Content starts

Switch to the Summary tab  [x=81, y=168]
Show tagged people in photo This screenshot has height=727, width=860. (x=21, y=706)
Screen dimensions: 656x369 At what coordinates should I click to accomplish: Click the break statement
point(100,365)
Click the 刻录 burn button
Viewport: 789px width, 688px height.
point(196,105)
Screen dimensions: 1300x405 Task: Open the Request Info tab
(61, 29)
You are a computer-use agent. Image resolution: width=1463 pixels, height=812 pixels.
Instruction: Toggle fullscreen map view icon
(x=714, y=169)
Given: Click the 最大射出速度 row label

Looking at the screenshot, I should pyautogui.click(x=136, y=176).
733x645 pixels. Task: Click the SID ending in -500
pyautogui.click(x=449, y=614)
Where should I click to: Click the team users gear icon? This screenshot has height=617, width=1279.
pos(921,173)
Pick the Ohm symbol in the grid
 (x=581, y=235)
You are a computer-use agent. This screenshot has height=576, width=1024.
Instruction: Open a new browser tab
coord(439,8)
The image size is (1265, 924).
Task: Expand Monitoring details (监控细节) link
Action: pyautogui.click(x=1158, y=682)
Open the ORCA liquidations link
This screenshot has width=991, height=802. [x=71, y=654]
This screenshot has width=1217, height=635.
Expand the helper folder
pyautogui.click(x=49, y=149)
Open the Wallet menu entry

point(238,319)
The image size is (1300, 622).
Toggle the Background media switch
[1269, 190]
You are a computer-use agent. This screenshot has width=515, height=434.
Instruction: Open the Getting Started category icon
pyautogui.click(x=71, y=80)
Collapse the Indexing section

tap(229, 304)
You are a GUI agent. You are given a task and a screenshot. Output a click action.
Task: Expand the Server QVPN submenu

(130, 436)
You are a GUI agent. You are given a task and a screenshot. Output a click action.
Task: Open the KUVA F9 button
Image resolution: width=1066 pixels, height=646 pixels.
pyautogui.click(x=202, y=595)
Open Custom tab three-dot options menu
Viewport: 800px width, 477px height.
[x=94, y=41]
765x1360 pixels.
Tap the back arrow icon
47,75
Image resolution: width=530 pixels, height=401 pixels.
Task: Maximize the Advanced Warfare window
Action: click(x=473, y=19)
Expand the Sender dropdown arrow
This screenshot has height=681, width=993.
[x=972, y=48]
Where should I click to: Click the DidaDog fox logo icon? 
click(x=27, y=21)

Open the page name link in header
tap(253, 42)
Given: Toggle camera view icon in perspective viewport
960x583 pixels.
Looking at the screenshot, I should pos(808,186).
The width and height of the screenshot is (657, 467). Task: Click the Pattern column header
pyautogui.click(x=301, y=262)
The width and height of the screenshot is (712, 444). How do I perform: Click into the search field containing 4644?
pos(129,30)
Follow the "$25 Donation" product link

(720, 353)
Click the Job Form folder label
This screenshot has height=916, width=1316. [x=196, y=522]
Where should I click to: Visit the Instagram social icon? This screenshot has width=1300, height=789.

Content ends

What the task requires: The full listing must be copied exactly, every line included.

The completed task:
Switch to the Summary tab  [x=81, y=168]
Show tagged people in photo This screenshot has height=727, width=860. (x=21, y=706)
Screen dimensions: 656x369 At what coordinates should I click to accomplish: Click the break statement
point(100,365)
Click the 刻录 burn button
Viewport: 789px width, 688px height.
point(196,105)
Screen dimensions: 1300x405 Task: Open the Request Info tab
(61, 29)
You are a computer-use agent. Image resolution: width=1463 pixels, height=812 pixels.
Instruction: Toggle fullscreen map view icon
(x=714, y=169)
Given: Click the 最大射出速度 row label

Looking at the screenshot, I should pyautogui.click(x=136, y=176).
733x645 pixels. Task: Click the SID ending in -500
pyautogui.click(x=449, y=614)
Where should I click to: Click the team users gear icon? This screenshot has height=617, width=1279.
pos(921,173)
Pick the Ohm symbol in the grid
 (x=581, y=235)
You are a computer-use agent. This screenshot has height=576, width=1024.
Instruction: Open a new browser tab
coord(439,8)
The image size is (1265, 924).
Task: Expand Monitoring details (监控细节) link
Action: pyautogui.click(x=1158, y=682)
Open the ORCA liquidations link
This screenshot has width=991, height=802. [x=71, y=654]
This screenshot has width=1217, height=635.
Expand the helper folder
pyautogui.click(x=49, y=149)
Open the Wallet menu entry

point(238,319)
The image size is (1300, 622).
Toggle the Background media switch
[1269, 190]
You are a computer-use agent. This screenshot has width=515, height=434.
Instruction: Open the Getting Started category icon
pyautogui.click(x=71, y=80)
Collapse the Indexing section

tap(229, 304)
You are a GUI agent. You are given a task and a screenshot. Output a click action.
Task: Expand the Server QVPN submenu

(130, 436)
You are a GUI agent. You are given a task and a screenshot. Output a click action.
Task: Open the KUVA F9 button
Image resolution: width=1066 pixels, height=646 pixels.
pyautogui.click(x=202, y=595)
Open Custom tab three-dot options menu
Viewport: 800px width, 477px height.
[x=94, y=41]
765x1360 pixels.
Tap the back arrow icon
47,75
Image resolution: width=530 pixels, height=401 pixels.
Task: Maximize the Advanced Warfare window
Action: click(x=473, y=19)
Expand the Sender dropdown arrow
This screenshot has height=681, width=993.
[x=972, y=48]
Where should I click to: Click the DidaDog fox logo icon? 
click(x=27, y=21)

Open the page name link in header
tap(253, 42)
Given: Toggle camera view icon in perspective viewport
960x583 pixels.
Looking at the screenshot, I should pos(808,186).
The width and height of the screenshot is (657, 467). Task: Click the Pattern column header
pyautogui.click(x=301, y=262)
The width and height of the screenshot is (712, 444). How do I perform: Click into the search field containing 4644?
pos(129,30)
Follow the "$25 Donation" product link

(720, 353)
Click the Job Form folder label
This screenshot has height=916, width=1316. [x=196, y=522]
Where should I click to: Visit the Instagram social icon? This screenshot has width=1300, height=789.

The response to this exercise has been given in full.